TASK:
When you reach the line containing "Where should I" in the entries below, begin reproducing lines exactly, and stop once the line containing "Given: Open 媒体聚焦 in the breadcrumb trail" is done.

TASK INPUTS:
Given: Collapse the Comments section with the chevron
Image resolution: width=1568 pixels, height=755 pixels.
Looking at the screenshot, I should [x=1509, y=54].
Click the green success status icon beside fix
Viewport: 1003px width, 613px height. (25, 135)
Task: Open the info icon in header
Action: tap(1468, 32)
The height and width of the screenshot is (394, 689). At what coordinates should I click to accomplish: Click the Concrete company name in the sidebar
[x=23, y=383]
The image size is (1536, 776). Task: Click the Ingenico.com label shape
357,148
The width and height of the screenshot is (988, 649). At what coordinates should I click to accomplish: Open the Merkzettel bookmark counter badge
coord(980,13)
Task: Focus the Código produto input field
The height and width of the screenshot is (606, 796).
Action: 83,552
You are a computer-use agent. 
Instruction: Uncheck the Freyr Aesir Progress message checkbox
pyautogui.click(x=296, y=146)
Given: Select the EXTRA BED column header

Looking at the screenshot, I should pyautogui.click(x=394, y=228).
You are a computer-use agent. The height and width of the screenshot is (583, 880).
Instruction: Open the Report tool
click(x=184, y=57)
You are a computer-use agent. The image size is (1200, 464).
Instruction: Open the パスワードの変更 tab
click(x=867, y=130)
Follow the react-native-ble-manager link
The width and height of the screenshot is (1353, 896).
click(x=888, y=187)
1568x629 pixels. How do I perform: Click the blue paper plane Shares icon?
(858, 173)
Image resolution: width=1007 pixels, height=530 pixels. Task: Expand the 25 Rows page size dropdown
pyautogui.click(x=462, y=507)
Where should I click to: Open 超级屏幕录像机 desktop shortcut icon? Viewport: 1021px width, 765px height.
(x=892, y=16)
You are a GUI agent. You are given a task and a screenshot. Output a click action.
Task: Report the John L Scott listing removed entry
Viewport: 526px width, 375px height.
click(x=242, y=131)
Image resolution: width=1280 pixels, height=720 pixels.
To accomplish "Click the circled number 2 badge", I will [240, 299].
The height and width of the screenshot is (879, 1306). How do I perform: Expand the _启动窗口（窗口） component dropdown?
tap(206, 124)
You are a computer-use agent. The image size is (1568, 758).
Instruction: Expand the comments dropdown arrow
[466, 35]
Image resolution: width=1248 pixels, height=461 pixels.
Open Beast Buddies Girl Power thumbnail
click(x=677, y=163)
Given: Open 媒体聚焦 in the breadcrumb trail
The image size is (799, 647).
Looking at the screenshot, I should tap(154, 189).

RESPONSE AREA:
Where should I click to: Open 超级屏幕录像机 desktop shortcut icon? Viewport: 1021px width, 765px height.
(x=892, y=16)
You are a GUI agent. You are given a task and a screenshot. Output a click action.
Task: Report the John L Scott listing removed entry
Viewport: 526px width, 375px height.
click(x=242, y=131)
Image resolution: width=1280 pixels, height=720 pixels.
To accomplish "Click the circled number 2 badge", I will [240, 299].
The height and width of the screenshot is (879, 1306). How do I perform: Expand the _启动窗口（窗口） component dropdown?
tap(206, 124)
You are a computer-use agent. The image size is (1568, 758).
Instruction: Expand the comments dropdown arrow
[466, 35]
Image resolution: width=1248 pixels, height=461 pixels.
Open Beast Buddies Girl Power thumbnail
click(x=677, y=163)
Given: Open 媒体聚焦 in the breadcrumb trail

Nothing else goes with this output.